All in-patient beds will be in single en-suite rooms, with appropriate in-patient parent accommodation, resulting in reduction of risk associated with hospital acquired infections, as well as increased privacy and an improved hospital experience for children, young people and their families.

The hospital building will include patient-proximate clinical research facilities and some clinical education facilities. In addition, it is intended to develop a separate Research and Education Block incorporating facilities for undergraduate, postgraduate and continuing professional paediatric education for medical, nursing and health and social care professionals, and an institute for child and adolescent health.

What is tri-location?

Tri-location of adult, paediatric and maternity services on one site brings benefits for children and young people receiving paediatric care, for adolescents transitioning to adult services, for newborns and for mothers. It does so through all three links – paediatric-adult, paediatric-maternity and adult-maternity.

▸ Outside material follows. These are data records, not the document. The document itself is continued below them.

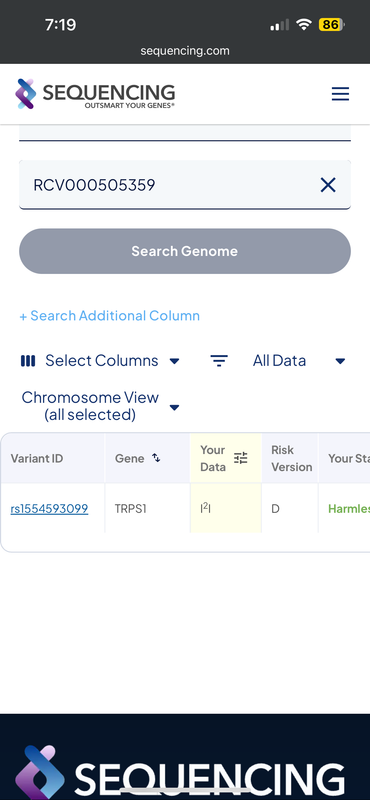Open the All Data filter dropdown
The image size is (370, 800).
[299, 361]
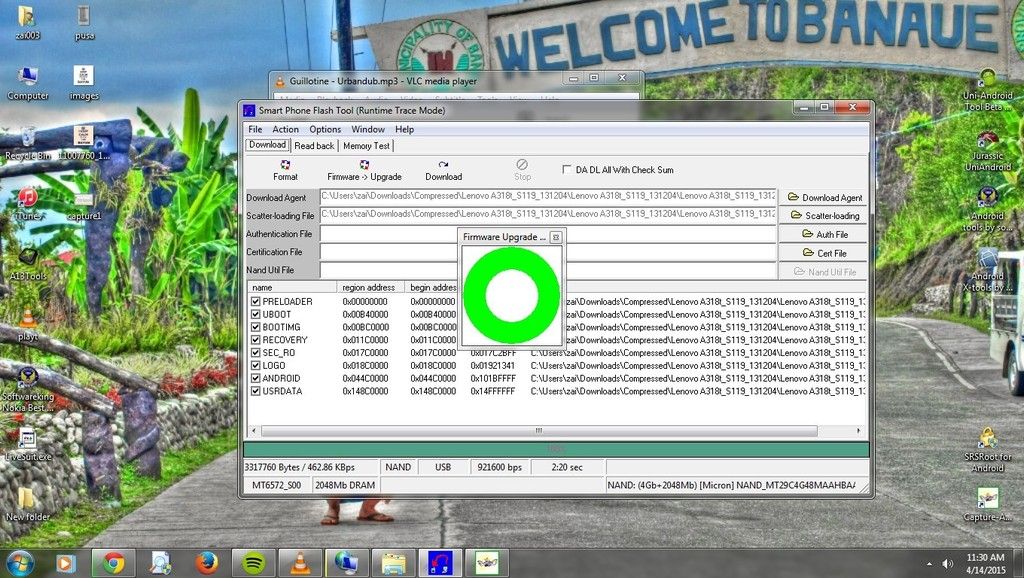Viewport: 1024px width, 578px height.
Task: Uncheck the RECOVERY partition checkbox
Action: pyautogui.click(x=256, y=340)
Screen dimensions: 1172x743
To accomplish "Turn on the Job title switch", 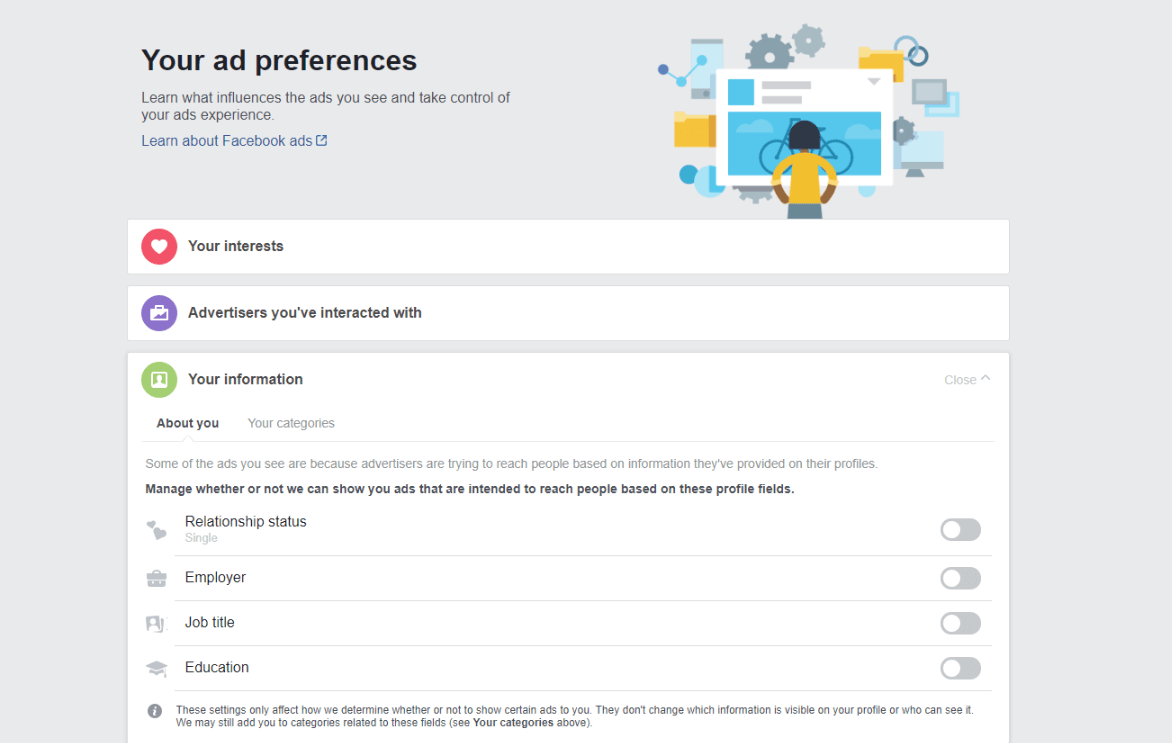I will pyautogui.click(x=960, y=623).
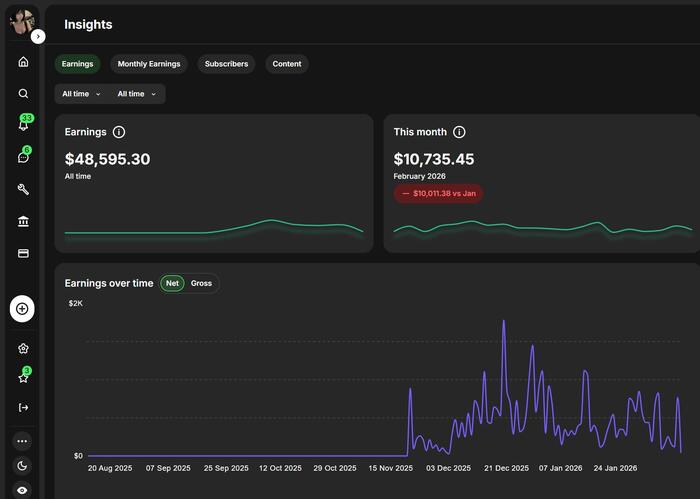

Paediatric-adult co-location ensures that children and young people receiving paediatric care have access to adult specialists who specialise in conditions which are more common in adults. Joint management of these conditions by adult specialists and paediatricians provides better quality care to the children and young people concerned.

There is a significant cohort of young people with conditions more commonly seen in adults. This is particularly true in the area of specialist surgery e.g. ophthalmology, plastic surgery, ENT, neurosurgery, and cardio-thoracic surgery. These cases are better managed by those surgical specialists working across the adult-paediatric age range developing and maintaining their skills through their work in the larger cohort of adult patients and applying that skill and expertise to the care of children with similar problems.

There are medical and surgical conditions in young adults which are more commonly seen by paediatricians. Shared management of these conditions will provide the optimal level of care to those young adults.

A growing number of patients with chronic conditions need to be managed across a “lifespan” from childhood to adulthood. Examples of these are children with congenital and acquired cardiac conditions, cystic fibrosis, chronic skin conditions, epilepsy and diabetes mellitus among others. While as a child they may need to attend the new children’s hospital, development of a structured transition protocol between the children’s hospital and its adult partner on the St James’s Hospital campus will lead to an improvement in the quality of transitional care nationwide.

Maternity-adult co-location provides ready access to adult medical, surgical and intensive care services for mothers in the event of an obstetric emergency. This group of women, often young and previously healthy, can be extremely ill and corridor transfer minimises the risk of destabilisation during external transfer. There are also complex gynaecological conditions which require combined gynaecological, adult surgical and medical management, and co-location will facilitate the delivery of this complex care.

Paediatric-maternity co-location facilitates the centralised multidisciplinary management of infants requiring immediate post-natal access to paediatric surgical intervention or other paediatric subspecialist care. These infants are often delicate and corridor transfer minimises the risk of destabilisation during external transfer. Co-location facilitates co-ordinated planning and allows for the presence of the appropriate specialists at the birth with immediate take-over of care.

In all cases, the benefits of tri-location are maximised where the adult hospital provides the fullest possible range of clinical sub-specialties and expertise. In addition, tri-location that delivers the most significant depth and breadth of clinical and academic research on site will enhance the potential of research to drive best clinical outcomes.